Day 4 - Adrenal Insufficiency

Adrenal insufficiency can present with an insidious development of symptoms or in acute adrenal crisis. Patients often report non-specific symptoms of anorexia, nausea, vomiting, fatigue and weight loss.

  • Lack of cortisol can lead to hypoglycemia or unexplained reduction in insulin requirements in diabetic patients

  • Mineralocorticoid insufficiency can lead to orthostatic hypotension

    • Ask about muscle cramps, abdominal pain and salt craving that come along with dysregulated sodium and potassium levels

  • Lack of androgens is often inconsequential, but may lead to loss of axillary or pubic hair in women (not seen in men due to testicular production of androgens compensating for lack of adrenal DHEA)

  • Primary AI leads to skin pigmentation changes due to the elevation of ACTH which stimulates melanocytes and results in darkening of the skin, not seen in secondary

Primary adrenal insufficiency

  • Most commonly secondary to autoimmune process

    • Ask about other autoimmune conditions such as thyroid disease and diabetes suggestive of autoimmune polyendocrine syndromes.
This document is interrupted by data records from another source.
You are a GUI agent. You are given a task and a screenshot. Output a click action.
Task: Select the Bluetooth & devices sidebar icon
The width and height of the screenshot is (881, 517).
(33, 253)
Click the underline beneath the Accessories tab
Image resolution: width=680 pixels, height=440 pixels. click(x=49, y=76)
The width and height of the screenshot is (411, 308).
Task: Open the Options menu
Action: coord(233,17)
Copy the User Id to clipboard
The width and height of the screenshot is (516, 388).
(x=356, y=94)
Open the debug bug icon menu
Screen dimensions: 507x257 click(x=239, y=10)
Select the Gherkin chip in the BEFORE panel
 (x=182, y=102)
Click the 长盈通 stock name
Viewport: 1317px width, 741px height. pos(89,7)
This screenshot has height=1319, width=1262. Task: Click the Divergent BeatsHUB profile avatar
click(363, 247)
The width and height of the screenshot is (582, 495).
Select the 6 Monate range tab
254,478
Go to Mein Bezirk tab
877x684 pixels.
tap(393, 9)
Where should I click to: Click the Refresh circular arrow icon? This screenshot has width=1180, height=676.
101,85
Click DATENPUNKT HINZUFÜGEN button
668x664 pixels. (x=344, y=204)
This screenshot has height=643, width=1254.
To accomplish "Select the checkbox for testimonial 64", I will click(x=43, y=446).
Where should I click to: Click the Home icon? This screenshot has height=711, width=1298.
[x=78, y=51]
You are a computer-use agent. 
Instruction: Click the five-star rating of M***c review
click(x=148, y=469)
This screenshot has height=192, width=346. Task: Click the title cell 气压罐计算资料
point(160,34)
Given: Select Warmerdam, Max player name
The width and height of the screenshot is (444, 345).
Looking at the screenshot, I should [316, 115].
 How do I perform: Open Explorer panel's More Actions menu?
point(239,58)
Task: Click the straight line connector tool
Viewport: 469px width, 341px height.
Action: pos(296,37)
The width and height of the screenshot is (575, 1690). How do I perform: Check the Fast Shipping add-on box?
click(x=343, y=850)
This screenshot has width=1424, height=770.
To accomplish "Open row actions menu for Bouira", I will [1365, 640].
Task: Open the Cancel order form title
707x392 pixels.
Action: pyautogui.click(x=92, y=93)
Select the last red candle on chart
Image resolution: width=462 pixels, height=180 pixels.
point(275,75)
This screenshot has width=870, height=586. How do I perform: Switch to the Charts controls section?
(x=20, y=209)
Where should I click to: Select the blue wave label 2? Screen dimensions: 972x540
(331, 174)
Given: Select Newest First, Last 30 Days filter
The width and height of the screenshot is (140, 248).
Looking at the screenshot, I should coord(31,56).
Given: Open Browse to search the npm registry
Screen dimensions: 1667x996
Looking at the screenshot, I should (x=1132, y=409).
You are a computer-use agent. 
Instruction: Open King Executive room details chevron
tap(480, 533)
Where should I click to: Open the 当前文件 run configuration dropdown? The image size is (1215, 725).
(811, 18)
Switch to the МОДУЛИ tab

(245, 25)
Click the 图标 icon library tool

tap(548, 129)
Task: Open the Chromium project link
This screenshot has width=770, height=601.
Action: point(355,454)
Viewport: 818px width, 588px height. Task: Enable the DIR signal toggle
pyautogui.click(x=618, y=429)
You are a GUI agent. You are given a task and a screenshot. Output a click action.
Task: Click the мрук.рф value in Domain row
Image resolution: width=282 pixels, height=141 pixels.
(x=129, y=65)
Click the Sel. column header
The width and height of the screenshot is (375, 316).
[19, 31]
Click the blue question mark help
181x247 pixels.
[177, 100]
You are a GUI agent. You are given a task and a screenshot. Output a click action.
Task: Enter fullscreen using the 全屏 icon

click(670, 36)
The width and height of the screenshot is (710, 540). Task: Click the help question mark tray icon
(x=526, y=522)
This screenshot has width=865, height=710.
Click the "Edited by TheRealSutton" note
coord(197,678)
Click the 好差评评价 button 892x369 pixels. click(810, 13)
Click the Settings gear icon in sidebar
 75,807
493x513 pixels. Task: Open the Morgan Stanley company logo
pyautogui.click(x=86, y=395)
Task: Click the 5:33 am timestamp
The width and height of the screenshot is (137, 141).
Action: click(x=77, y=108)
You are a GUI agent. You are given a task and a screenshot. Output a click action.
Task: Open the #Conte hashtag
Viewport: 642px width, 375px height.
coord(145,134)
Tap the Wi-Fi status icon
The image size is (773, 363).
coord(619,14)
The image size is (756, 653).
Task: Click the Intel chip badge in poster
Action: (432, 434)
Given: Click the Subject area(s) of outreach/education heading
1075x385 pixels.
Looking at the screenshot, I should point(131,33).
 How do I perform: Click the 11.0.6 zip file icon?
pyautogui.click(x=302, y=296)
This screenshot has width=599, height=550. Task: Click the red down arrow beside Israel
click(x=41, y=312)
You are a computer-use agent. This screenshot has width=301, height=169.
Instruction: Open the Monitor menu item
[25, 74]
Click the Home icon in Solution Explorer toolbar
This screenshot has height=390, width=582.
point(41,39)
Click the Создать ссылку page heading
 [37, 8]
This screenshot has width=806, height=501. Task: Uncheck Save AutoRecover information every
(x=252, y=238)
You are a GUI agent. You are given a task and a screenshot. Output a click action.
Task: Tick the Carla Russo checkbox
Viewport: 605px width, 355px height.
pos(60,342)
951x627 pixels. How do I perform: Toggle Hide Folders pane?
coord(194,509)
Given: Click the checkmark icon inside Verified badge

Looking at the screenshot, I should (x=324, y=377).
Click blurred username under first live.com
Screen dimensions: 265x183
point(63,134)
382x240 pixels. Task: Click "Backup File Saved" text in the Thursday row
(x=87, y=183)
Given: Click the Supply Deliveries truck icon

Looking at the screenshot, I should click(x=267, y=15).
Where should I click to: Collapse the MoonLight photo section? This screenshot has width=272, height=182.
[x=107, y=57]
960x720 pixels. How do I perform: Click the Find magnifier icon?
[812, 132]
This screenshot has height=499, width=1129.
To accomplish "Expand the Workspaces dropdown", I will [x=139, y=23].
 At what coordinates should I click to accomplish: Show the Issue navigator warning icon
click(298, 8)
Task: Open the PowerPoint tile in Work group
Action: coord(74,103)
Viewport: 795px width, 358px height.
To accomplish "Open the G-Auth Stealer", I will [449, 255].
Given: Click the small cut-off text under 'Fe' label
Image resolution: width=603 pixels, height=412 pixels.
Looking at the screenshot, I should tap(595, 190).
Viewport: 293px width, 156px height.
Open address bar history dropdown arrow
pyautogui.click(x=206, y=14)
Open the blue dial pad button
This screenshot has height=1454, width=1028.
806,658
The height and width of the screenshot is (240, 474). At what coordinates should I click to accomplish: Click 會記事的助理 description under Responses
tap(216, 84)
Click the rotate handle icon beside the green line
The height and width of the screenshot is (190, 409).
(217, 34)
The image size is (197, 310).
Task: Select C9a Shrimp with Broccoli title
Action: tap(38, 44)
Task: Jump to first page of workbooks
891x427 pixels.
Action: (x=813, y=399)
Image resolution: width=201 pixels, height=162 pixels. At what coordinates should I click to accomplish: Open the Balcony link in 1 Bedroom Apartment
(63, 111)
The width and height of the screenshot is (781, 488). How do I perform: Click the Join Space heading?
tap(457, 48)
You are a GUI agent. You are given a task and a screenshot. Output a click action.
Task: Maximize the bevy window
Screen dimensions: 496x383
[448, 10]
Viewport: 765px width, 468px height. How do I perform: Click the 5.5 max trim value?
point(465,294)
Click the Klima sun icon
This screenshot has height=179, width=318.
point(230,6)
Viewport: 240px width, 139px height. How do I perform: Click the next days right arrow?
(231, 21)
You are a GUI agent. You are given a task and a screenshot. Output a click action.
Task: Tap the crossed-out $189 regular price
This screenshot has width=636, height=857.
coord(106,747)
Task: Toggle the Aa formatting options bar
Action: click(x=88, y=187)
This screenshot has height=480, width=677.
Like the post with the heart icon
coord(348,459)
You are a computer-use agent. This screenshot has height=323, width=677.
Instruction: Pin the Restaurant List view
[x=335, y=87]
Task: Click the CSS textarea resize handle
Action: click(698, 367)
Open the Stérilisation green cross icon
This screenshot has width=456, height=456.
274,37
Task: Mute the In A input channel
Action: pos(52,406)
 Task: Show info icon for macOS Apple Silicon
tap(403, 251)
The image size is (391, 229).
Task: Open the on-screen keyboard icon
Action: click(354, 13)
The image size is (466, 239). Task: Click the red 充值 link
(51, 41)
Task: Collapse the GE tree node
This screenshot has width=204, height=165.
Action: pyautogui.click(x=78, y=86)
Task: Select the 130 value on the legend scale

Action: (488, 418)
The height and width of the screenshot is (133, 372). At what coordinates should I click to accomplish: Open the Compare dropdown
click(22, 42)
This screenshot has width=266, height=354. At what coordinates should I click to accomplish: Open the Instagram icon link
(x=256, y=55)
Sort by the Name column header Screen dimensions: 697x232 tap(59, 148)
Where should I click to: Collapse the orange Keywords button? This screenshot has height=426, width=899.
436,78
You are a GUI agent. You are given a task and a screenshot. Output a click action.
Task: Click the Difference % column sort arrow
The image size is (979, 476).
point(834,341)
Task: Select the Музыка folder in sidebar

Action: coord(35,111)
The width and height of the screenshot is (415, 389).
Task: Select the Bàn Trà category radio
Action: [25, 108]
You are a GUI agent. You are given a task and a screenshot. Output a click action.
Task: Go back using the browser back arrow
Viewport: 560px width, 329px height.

  • Exogenous steroid use generating adrenal suppression

    • Any more than 7.5 mg per day of Prednisone equivalent for more than 3 weeks can cause adrenal insufficiency

    • High doses of opiates can also induce adrenal suppression

  • Consider previous infections such as TB, HIV and fungal infections and inquire about risk factors

  • Consider adrenal hemorrhage or infarction in cases of trauma, sepsis or any thrombotic states such as antiphospholipid syndrome

Secondary adrenal insufficiency - problem lies at the level of the pituitary

  • Pituitary tumours

    • Physical compression can create visual changes (bitemporal hemianopsia) & other pituitary hormone dysfunction (hypothyroidism, hypogonadism, hyperprolactinemia, diabetes insipidus)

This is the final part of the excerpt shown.